Subject to further Home Office licensing, the plan is to move to commercial growing, with the aim of supplying high-quality and consistent products to UK patients, as well as exporting to Europe.
“There’s increasing demand in the UK, but all the material we currently have is imported and quality and consistency seems to be variable. Our aim is to have our own unique strains that will be suitable for the indications that are being treated in the UK, and will be plants or chemovars that thrive in UK conditions,” says Sturgess.
The facility will use the UK’s natural growing season, during which its greenhouses will benefit from long hours of light and the right temperature to avoid having to rely on artificial light and heat. Its material will then be sent to Israel for cannabinoid and terpene analysis.
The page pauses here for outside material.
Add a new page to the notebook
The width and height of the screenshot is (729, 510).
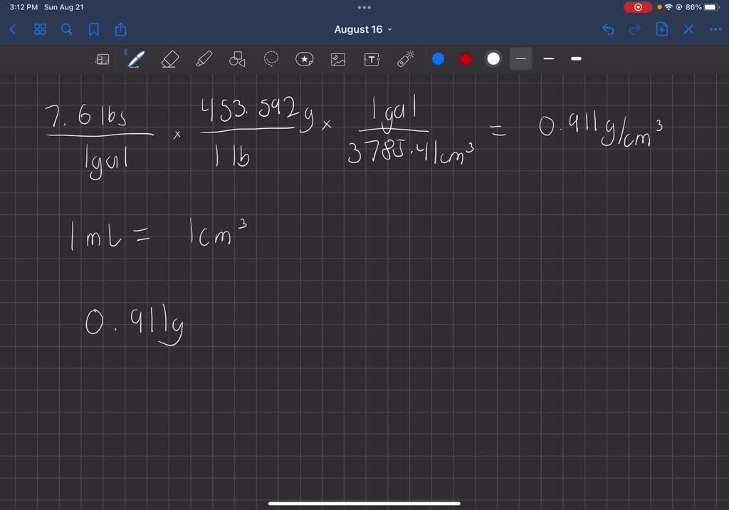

Sturgess explains: “When you grow under artificial conditions, the power that is consumed is astronomical, so whilst we talk about this natural product we’re ignoring the fact that actually it can be really damaging.
“Patients and prescribing doctors will know they are getting a UK product, which hasn’t travelled very far, meaning it’s probably going to be fresher and hasn’t chewed up power or transportation costs coming from the other side of the world.”
Meeting campaigners and patient advocates in the space over the last few years, including Hannah Deacon, the mother of Alfie Dingley, the first UK patient to be issued an NHS prescription for medical cannabis, Sturgess has seen the need for producing a consistent and high quality product for UK patients.
“Having met Hannah three years ago, shesits on my shoulder virtually the whole time,” she says.
“All I think about is that we should be providing medicinal cannabis in the UK for people like Hannah, who need it for their kids or for themselves or their friends, family, loved ones.”
Despite being the driving force of the industry, Sturgess fears that when capital gets tight it’s these advocacy roles which will disappear as larger companies swallow up the space.
“Women will say to me that they find it hard because the industry is so male dominated, but I don’t feel that because of where I have come from. However, what I observed in the early days, certainly in North America and Canada, was a lot of women in the grassroots and advocacy roles. As the industry matures you get the bigger companies coming in, and it tends to be mainly men running those companies,” she says.
“Women can do themselves a disservice when they portray the caring side so much. They tend to think that if they work really hard, someone will offer them a pay rise, or
if they volunteer, someone will offer to pay them. But it’s about knowing your worth
and putting a price on things.
“When you get to the business side of things, it’s about money and if you want to make money for shareholders it becomes really competitive. There’s only so much money out there, so people are often competing for the same pool of capital.”
But Sturgess has played the game for a while now, and is in prime position to help change the rules.
“I want to encourage [women] not to stand back and wait to be noticed,” she adds.
“You’re not going to change the rules of basketball by standing on the sidelines, you’re going to change the rules by getting in there, playing the game and becoming a respected player.”